Saved entries
++++++++++
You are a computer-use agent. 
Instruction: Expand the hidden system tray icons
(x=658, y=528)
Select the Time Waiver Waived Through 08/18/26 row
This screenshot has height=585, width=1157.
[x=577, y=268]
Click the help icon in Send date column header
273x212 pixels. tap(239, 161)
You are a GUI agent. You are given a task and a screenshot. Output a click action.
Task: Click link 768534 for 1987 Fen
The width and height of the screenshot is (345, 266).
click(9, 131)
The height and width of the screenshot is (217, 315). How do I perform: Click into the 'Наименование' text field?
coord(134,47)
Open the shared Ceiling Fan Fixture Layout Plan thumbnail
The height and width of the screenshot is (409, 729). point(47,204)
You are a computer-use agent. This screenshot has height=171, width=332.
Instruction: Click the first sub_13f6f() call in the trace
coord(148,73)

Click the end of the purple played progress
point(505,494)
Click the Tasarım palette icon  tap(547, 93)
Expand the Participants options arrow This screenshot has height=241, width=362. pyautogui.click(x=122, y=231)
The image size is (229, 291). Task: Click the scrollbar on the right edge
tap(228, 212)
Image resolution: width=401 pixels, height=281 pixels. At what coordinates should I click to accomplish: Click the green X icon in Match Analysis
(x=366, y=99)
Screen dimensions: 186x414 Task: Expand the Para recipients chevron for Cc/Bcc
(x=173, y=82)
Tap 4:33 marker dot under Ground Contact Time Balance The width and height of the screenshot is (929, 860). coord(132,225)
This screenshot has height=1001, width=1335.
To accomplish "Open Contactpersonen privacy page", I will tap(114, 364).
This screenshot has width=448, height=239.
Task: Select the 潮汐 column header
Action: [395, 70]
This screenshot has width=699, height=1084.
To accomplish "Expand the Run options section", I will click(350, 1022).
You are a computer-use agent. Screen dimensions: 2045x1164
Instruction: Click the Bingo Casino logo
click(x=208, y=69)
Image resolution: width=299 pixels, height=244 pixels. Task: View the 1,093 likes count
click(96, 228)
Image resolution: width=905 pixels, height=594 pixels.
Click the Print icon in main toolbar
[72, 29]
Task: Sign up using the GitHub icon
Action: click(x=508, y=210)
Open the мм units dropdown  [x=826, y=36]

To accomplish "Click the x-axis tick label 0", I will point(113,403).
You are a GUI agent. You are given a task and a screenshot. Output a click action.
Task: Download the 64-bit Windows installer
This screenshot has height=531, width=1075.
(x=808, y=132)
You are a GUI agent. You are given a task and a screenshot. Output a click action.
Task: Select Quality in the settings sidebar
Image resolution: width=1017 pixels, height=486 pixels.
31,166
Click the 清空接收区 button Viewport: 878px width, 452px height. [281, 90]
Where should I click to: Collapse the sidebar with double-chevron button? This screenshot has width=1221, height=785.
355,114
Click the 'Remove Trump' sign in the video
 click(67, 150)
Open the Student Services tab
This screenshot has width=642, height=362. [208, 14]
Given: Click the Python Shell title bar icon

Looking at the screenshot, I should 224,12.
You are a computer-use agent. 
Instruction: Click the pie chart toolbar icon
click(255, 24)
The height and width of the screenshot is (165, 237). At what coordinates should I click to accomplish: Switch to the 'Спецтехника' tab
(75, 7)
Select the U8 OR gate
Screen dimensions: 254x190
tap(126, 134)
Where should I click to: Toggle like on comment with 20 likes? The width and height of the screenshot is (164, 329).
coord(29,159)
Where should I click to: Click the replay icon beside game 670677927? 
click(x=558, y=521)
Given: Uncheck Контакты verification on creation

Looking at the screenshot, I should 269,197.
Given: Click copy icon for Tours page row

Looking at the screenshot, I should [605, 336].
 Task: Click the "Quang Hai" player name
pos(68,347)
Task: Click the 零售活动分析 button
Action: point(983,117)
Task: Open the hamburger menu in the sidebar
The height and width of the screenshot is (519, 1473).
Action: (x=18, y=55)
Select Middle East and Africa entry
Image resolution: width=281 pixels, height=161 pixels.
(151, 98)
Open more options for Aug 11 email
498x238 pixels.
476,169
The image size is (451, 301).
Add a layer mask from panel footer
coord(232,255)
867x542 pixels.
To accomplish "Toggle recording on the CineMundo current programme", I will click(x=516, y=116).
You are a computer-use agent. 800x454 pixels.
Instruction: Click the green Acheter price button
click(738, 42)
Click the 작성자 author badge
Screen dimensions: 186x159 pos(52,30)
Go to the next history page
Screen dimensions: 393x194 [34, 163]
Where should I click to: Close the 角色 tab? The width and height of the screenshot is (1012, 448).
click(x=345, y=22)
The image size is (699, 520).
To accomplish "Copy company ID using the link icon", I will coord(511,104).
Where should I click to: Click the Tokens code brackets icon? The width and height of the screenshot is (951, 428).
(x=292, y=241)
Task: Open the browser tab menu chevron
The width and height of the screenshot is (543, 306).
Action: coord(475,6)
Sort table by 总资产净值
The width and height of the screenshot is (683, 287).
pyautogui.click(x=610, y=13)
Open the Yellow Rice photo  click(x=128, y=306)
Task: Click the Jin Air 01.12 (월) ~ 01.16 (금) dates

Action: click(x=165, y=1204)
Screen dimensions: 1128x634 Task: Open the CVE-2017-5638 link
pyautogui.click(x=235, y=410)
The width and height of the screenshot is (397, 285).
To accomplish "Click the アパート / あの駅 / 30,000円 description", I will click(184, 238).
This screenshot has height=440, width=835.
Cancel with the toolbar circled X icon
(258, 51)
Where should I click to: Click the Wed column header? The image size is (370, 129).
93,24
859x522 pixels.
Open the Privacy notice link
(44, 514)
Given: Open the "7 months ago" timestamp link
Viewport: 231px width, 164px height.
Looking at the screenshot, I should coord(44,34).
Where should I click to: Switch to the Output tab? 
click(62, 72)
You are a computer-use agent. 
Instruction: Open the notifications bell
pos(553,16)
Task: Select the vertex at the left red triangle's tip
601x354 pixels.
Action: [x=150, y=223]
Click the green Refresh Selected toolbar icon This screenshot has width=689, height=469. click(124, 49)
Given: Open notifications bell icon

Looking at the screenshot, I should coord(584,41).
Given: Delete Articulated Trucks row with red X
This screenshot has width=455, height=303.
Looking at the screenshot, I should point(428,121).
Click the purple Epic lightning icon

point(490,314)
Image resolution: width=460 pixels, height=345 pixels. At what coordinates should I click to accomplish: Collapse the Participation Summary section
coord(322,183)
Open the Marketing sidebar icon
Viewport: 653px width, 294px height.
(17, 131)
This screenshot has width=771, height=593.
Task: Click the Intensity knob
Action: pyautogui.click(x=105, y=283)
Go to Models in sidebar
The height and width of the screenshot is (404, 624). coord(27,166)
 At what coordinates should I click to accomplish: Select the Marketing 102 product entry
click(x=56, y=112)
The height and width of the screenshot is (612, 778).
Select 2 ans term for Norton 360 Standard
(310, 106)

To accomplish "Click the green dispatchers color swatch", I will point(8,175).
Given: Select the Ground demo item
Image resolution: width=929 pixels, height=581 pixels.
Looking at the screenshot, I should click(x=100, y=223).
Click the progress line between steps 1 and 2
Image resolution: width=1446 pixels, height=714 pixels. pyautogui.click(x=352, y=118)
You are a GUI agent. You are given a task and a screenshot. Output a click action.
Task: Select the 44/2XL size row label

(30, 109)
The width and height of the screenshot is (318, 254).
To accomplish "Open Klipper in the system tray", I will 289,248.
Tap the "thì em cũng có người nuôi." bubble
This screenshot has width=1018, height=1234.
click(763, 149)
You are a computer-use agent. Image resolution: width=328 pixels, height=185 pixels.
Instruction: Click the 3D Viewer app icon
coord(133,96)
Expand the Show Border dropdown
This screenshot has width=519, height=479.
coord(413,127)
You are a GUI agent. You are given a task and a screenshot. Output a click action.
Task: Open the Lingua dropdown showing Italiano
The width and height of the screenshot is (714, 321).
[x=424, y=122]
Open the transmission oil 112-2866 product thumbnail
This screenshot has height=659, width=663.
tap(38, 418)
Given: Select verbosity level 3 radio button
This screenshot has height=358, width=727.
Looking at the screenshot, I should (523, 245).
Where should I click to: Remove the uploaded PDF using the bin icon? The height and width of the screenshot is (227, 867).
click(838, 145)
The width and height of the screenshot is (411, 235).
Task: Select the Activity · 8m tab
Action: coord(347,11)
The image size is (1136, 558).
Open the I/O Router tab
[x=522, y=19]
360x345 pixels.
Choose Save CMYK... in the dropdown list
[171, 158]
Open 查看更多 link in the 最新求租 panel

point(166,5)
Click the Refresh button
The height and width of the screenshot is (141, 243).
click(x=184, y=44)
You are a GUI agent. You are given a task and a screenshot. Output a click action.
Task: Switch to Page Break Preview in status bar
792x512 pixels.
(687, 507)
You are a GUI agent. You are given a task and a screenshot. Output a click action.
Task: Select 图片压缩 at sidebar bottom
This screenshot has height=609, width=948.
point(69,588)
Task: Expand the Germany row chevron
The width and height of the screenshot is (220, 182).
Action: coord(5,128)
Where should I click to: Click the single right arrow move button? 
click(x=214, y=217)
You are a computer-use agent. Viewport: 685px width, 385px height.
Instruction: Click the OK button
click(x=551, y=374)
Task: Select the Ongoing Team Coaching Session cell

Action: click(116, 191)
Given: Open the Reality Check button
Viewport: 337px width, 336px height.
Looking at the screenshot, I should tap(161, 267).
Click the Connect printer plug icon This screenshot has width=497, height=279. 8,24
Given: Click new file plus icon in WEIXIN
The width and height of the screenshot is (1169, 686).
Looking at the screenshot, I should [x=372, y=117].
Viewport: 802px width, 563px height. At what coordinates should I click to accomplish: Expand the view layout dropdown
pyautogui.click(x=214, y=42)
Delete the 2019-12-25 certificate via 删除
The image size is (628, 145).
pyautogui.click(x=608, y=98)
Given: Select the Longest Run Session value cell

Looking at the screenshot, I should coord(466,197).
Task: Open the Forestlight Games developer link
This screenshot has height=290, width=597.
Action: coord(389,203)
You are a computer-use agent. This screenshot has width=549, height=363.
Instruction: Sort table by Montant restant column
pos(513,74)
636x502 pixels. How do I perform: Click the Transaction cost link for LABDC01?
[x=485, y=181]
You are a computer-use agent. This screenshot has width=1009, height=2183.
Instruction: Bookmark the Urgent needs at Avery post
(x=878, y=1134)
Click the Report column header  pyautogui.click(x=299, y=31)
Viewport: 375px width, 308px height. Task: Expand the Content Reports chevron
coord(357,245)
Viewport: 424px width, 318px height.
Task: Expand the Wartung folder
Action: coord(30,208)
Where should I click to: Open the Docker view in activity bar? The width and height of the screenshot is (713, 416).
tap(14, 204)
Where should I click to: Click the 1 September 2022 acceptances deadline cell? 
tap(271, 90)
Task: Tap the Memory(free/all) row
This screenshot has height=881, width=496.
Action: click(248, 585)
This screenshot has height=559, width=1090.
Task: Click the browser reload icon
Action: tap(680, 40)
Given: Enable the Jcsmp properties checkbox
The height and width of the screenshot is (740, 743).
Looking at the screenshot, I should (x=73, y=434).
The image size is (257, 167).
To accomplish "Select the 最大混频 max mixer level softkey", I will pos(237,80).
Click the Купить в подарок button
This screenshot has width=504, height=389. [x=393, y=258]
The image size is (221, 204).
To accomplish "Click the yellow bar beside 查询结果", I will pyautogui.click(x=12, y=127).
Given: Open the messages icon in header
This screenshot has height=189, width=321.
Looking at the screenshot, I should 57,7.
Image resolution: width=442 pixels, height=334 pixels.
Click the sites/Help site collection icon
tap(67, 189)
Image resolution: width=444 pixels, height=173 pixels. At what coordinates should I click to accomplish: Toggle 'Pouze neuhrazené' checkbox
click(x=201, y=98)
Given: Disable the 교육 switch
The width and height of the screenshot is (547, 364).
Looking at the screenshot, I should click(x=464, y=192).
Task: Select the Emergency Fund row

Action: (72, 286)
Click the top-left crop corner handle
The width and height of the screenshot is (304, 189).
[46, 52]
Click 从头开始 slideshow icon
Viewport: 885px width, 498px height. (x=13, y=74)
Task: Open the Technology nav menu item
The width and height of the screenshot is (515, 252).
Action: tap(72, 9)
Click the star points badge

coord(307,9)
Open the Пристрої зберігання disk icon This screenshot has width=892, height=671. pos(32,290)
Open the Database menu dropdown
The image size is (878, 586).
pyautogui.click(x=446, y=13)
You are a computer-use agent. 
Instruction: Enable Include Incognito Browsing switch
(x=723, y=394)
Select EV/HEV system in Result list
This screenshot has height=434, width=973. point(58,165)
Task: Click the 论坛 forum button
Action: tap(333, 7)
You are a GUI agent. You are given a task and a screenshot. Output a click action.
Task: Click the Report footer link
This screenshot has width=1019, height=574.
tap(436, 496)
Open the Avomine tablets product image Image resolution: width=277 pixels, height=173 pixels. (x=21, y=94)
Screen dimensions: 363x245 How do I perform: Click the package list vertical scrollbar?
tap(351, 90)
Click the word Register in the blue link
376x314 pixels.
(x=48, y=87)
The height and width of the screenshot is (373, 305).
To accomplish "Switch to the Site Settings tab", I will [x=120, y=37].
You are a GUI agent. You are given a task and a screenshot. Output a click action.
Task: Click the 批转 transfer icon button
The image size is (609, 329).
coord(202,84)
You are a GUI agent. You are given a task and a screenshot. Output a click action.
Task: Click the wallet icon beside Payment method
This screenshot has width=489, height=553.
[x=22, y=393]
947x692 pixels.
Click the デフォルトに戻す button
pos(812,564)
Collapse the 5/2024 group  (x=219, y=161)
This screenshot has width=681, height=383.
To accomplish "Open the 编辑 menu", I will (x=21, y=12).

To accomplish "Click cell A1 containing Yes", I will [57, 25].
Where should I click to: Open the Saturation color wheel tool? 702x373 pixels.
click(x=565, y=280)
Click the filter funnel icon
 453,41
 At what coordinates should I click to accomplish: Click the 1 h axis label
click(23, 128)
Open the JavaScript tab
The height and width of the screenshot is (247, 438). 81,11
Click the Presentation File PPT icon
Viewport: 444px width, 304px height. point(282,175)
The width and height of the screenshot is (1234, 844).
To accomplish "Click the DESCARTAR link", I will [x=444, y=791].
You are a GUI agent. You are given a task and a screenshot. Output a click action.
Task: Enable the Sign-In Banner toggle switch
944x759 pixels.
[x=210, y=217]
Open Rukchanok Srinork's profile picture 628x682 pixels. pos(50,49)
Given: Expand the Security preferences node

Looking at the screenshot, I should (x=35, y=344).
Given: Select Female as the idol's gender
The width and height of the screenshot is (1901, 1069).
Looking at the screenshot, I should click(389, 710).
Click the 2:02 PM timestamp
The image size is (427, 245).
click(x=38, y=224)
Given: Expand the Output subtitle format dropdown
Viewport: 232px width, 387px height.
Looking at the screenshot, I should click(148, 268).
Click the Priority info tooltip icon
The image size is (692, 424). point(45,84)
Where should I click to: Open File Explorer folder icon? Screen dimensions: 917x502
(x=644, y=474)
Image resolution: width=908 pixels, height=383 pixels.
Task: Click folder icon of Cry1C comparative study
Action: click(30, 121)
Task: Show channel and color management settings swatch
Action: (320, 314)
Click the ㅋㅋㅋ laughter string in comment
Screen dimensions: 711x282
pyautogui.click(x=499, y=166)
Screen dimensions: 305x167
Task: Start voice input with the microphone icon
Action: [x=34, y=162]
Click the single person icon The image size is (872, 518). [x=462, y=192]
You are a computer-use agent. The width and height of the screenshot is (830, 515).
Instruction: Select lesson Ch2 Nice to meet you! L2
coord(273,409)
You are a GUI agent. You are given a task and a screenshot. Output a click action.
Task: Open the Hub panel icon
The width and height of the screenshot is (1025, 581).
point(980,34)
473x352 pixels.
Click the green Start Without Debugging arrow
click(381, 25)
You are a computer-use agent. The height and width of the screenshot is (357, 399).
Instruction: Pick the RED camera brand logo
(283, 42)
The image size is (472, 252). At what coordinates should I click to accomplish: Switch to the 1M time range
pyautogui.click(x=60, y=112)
++++++++++
Only lines holding the string "options" are wanted; gather each one from the entries above.

Answer to this exercise
Expand the Participants options arrow This screenshot has height=241, width=362. pyautogui.click(x=122, y=231)
To accomplish "Expand the Run options section", I will click(350, 1022).
Open more options for Aug 11 email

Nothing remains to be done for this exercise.